Exercise prompt: The full listing, start to finish: write it out again exactly.
__________________________________________________
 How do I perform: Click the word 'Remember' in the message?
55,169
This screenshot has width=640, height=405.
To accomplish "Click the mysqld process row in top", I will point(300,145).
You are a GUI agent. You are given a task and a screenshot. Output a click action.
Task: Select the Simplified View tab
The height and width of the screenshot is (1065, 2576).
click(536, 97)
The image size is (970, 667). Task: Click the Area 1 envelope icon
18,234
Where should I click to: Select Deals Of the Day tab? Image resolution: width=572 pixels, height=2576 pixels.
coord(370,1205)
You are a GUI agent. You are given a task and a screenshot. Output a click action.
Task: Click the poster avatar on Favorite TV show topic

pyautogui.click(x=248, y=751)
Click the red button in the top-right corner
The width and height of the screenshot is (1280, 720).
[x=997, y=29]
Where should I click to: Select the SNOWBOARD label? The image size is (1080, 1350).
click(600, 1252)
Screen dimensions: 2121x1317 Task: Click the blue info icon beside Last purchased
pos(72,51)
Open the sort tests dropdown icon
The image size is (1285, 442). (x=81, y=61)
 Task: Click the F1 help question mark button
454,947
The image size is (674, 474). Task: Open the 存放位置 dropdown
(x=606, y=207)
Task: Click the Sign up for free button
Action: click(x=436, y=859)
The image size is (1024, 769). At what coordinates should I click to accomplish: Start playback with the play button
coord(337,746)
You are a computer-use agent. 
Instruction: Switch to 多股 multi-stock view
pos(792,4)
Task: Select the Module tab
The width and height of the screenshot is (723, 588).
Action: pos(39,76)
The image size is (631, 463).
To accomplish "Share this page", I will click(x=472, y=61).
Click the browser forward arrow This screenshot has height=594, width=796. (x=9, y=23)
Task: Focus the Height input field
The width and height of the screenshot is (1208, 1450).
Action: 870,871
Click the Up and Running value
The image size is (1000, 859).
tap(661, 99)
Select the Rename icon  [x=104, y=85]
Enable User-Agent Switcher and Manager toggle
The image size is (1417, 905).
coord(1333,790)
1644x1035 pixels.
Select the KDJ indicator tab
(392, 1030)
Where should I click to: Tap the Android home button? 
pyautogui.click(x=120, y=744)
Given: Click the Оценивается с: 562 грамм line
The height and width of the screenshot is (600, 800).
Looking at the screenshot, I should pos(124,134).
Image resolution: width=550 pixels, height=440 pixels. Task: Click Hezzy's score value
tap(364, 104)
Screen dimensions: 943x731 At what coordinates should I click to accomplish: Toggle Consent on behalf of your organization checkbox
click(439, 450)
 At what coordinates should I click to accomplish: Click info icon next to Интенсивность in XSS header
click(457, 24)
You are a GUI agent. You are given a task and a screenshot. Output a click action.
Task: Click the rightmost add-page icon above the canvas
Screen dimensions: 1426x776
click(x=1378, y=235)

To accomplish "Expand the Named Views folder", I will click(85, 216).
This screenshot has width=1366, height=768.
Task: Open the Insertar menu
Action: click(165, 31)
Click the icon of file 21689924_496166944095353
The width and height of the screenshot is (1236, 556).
__________________________________________________
Solved exercise:
 How do I perform: Click the word 'Remember' in the message?
55,169
This screenshot has width=640, height=405.
To accomplish "Click the mysqld process row in top", I will point(300,145).
You are a GUI agent. You are given a task and a screenshot. Output a click action.
Task: Select the Simplified View tab
The height and width of the screenshot is (1065, 2576).
click(536, 97)
The image size is (970, 667). Task: Click the Area 1 envelope icon
18,234
Where should I click to: Select Deals Of the Day tab? Image resolution: width=572 pixels, height=2576 pixels.
coord(370,1205)
You are a GUI agent. You are given a task and a screenshot. Output a click action.
Task: Click the poster avatar on Favorite TV show topic

pyautogui.click(x=248, y=751)
Click the red button in the top-right corner
The width and height of the screenshot is (1280, 720).
[x=997, y=29]
Where should I click to: Select the SNOWBOARD label? The image size is (1080, 1350).
click(600, 1252)
Screen dimensions: 2121x1317 Task: Click the blue info icon beside Last purchased
pos(72,51)
Open the sort tests dropdown icon
The image size is (1285, 442). (x=81, y=61)
 Task: Click the F1 help question mark button
454,947
The image size is (674, 474). Task: Open the 存放位置 dropdown
(x=606, y=207)
Task: Click the Sign up for free button
Action: click(x=436, y=859)
The image size is (1024, 769). At what coordinates should I click to accomplish: Start playback with the play button
coord(337,746)
You are a computer-use agent. 
Instruction: Switch to 多股 multi-stock view
pos(792,4)
Task: Select the Module tab
The width and height of the screenshot is (723, 588).
Action: pos(39,76)
The image size is (631, 463).
To accomplish "Share this page", I will click(x=472, y=61).
Click the browser forward arrow This screenshot has height=594, width=796. (x=9, y=23)
Task: Focus the Height input field
The width and height of the screenshot is (1208, 1450).
Action: 870,871
Click the Up and Running value
The image size is (1000, 859).
tap(661, 99)
Select the Rename icon  [x=104, y=85]
Enable User-Agent Switcher and Manager toggle
The image size is (1417, 905).
coord(1333,790)
1644x1035 pixels.
Select the KDJ indicator tab
(392, 1030)
Where should I click to: Tap the Android home button? 
pyautogui.click(x=120, y=744)
Given: Click the Оценивается с: 562 грамм line
The height and width of the screenshot is (600, 800).
Looking at the screenshot, I should pos(124,134).
Image resolution: width=550 pixels, height=440 pixels. Task: Click Hezzy's score value
tap(364, 104)
Screen dimensions: 943x731 At what coordinates should I click to accomplish: Toggle Consent on behalf of your organization checkbox
click(439, 450)
 At what coordinates should I click to accomplish: Click info icon next to Интенсивность in XSS header
click(457, 24)
You are a GUI agent. You are given a task and a screenshot. Output a click action.
Task: Click the rightmost add-page icon above the canvas
Screen dimensions: 1426x776
click(x=1378, y=235)

To accomplish "Expand the Named Views folder", I will click(85, 216).
This screenshot has width=1366, height=768.
Task: Open the Insertar menu
Action: click(165, 31)
Click the icon of file 21689924_496166944095353
The width and height of the screenshot is (1236, 556).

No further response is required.